((

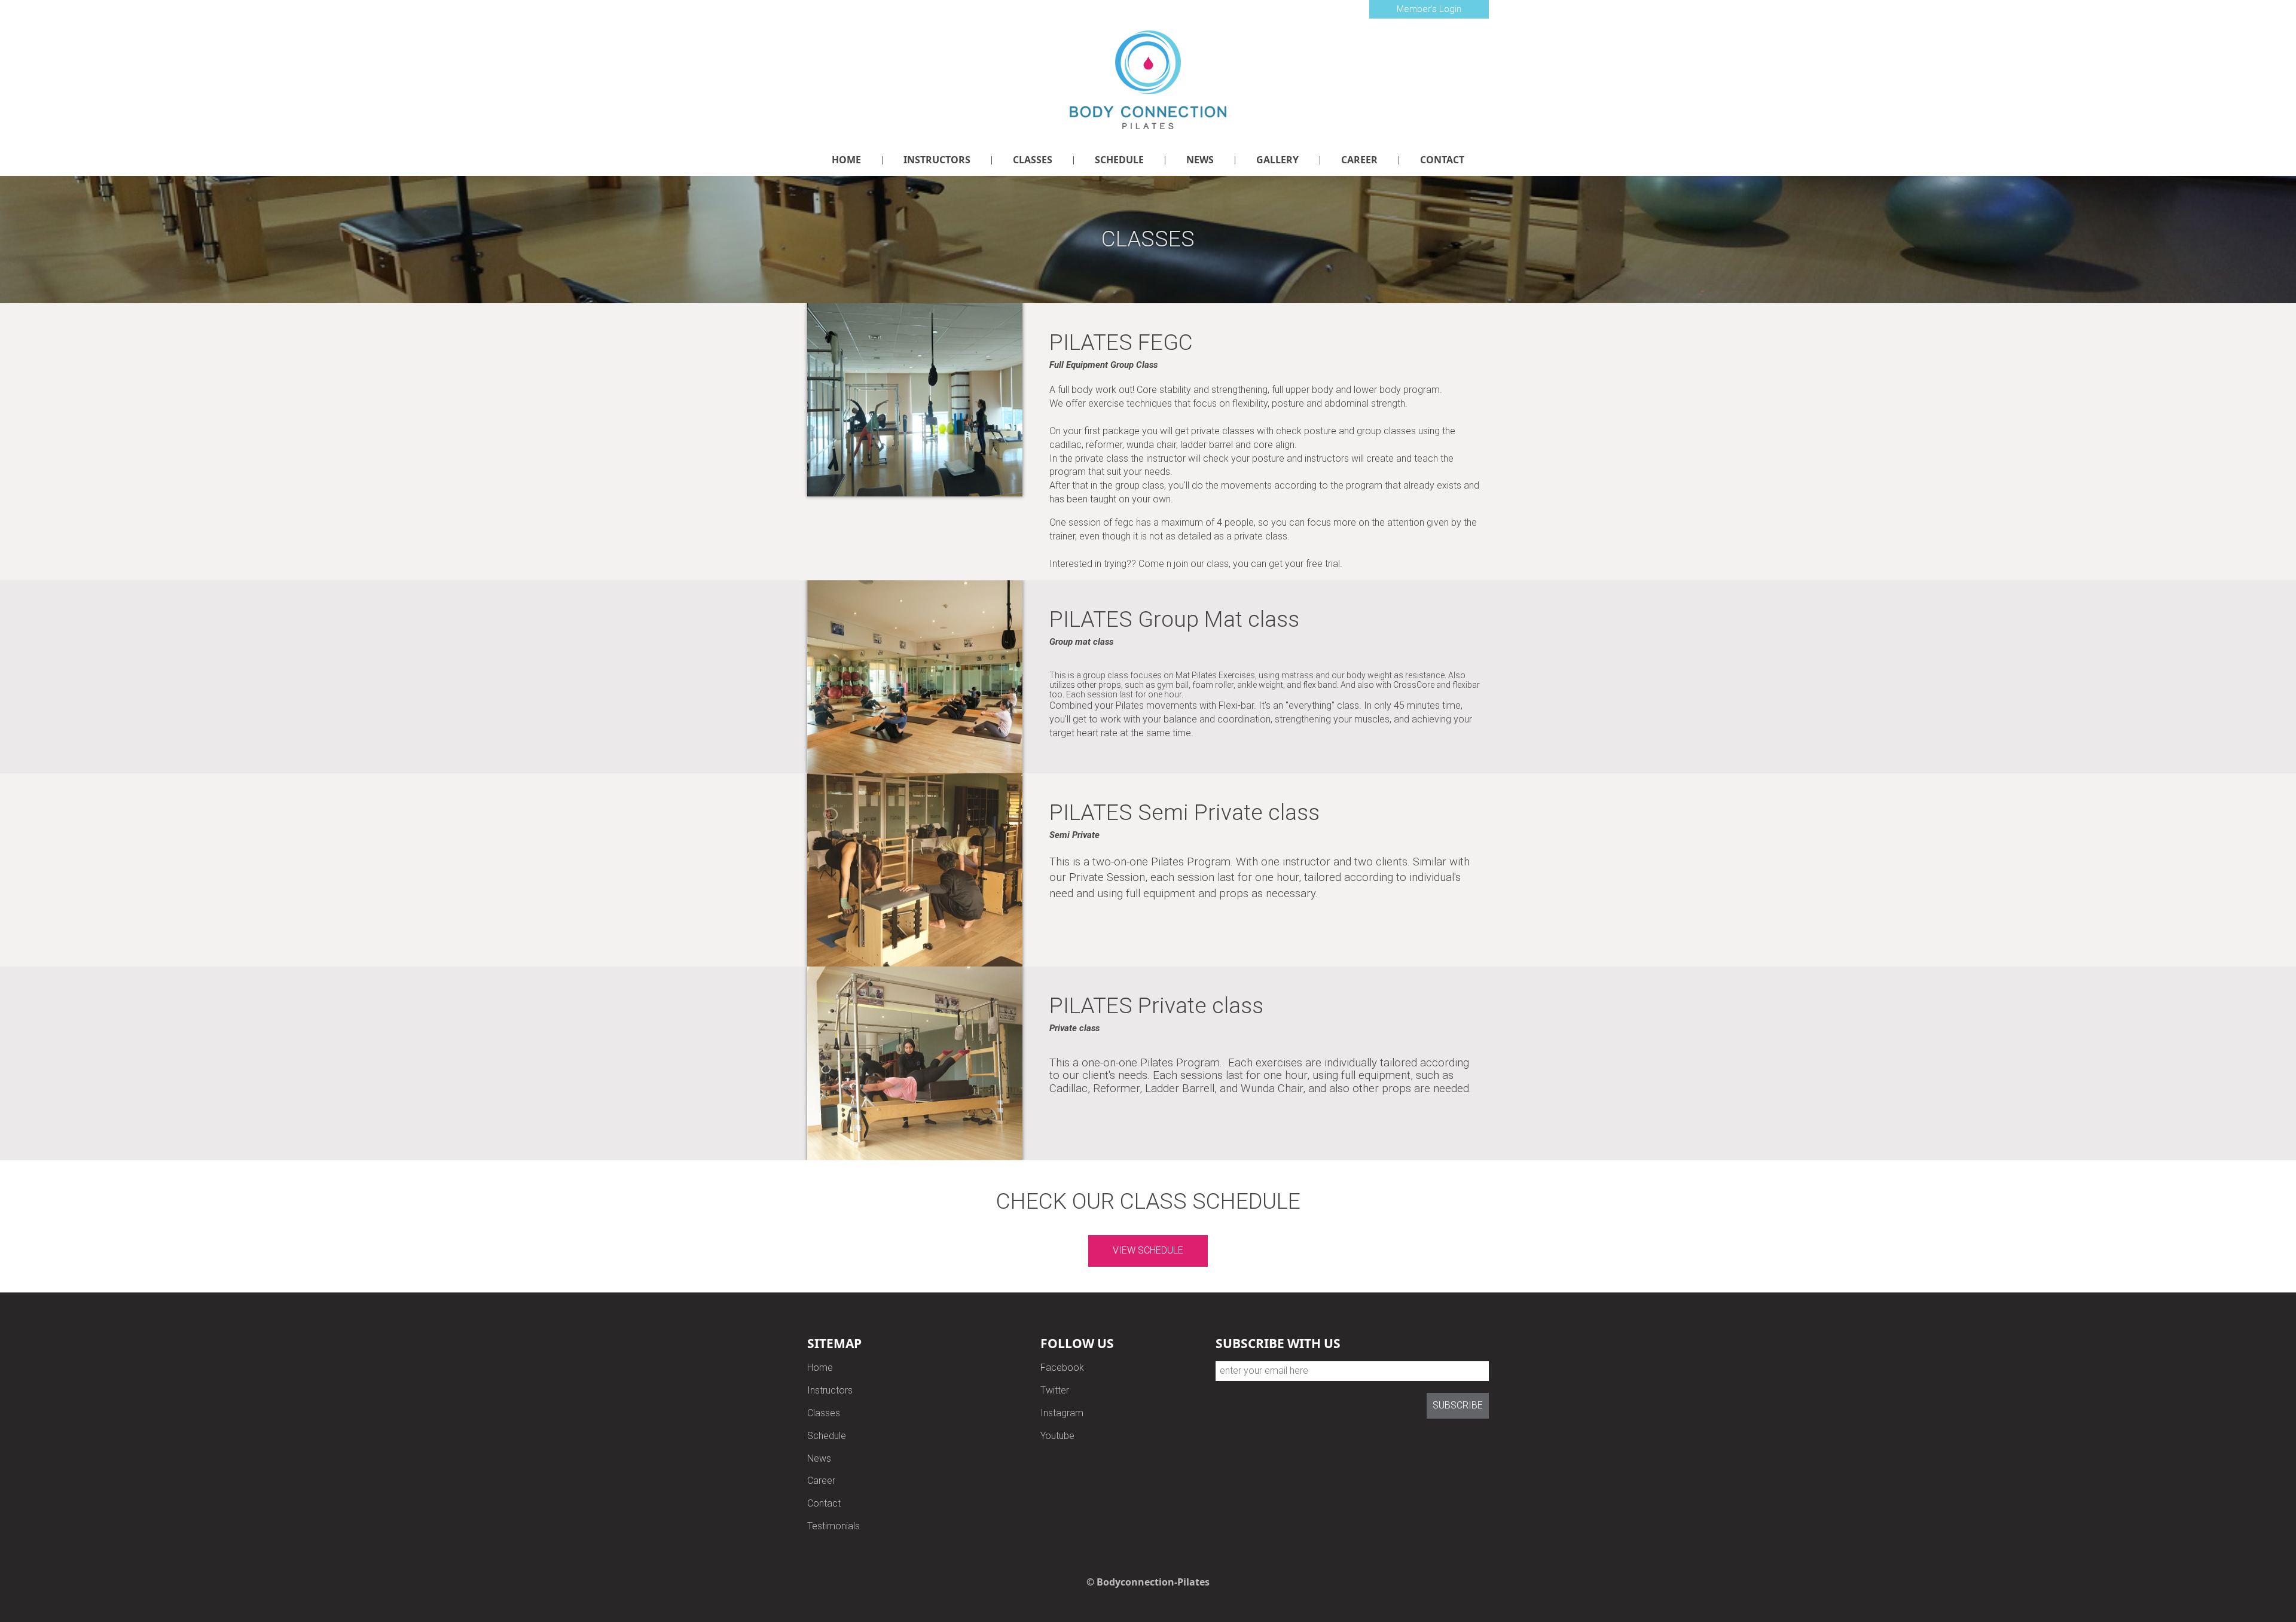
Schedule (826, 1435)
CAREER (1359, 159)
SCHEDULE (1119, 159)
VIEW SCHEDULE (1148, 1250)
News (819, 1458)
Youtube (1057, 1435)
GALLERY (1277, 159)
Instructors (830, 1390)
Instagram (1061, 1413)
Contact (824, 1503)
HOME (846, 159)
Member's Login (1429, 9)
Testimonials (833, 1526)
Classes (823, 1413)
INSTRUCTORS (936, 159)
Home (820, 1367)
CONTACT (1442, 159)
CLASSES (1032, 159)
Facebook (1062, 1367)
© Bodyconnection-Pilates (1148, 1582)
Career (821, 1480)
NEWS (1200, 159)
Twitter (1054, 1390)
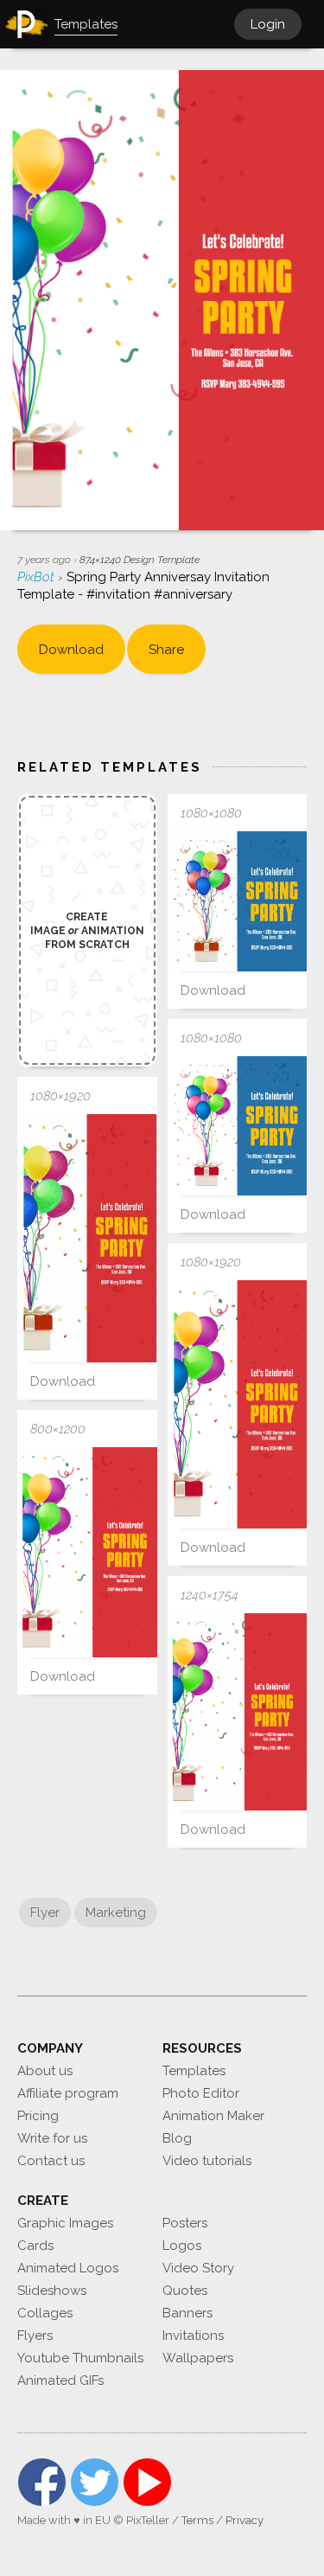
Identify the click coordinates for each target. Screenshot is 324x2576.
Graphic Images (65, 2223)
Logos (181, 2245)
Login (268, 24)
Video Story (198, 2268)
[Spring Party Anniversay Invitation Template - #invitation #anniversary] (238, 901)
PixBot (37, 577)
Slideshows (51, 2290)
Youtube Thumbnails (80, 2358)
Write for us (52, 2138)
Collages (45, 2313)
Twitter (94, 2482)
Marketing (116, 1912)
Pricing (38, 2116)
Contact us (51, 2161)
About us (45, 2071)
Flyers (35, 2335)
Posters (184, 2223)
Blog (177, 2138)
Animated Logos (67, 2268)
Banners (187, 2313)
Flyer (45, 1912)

))

* [Work to complete]
Nothing but the line with "Twitter (94, 2482)" and the lines after it, through the end of the material, should appear in the output, word for word.

* [Solution for this exercise]
Twitter (94, 2482)
Marketing (116, 1912)
Pricing (38, 2116)
Contact us (51, 2161)
About us (45, 2071)
Flyers (35, 2335)
Posters (184, 2223)
Blog (177, 2138)
Animated Logos (67, 2268)
Banners (187, 2313)
Flyer (45, 1912)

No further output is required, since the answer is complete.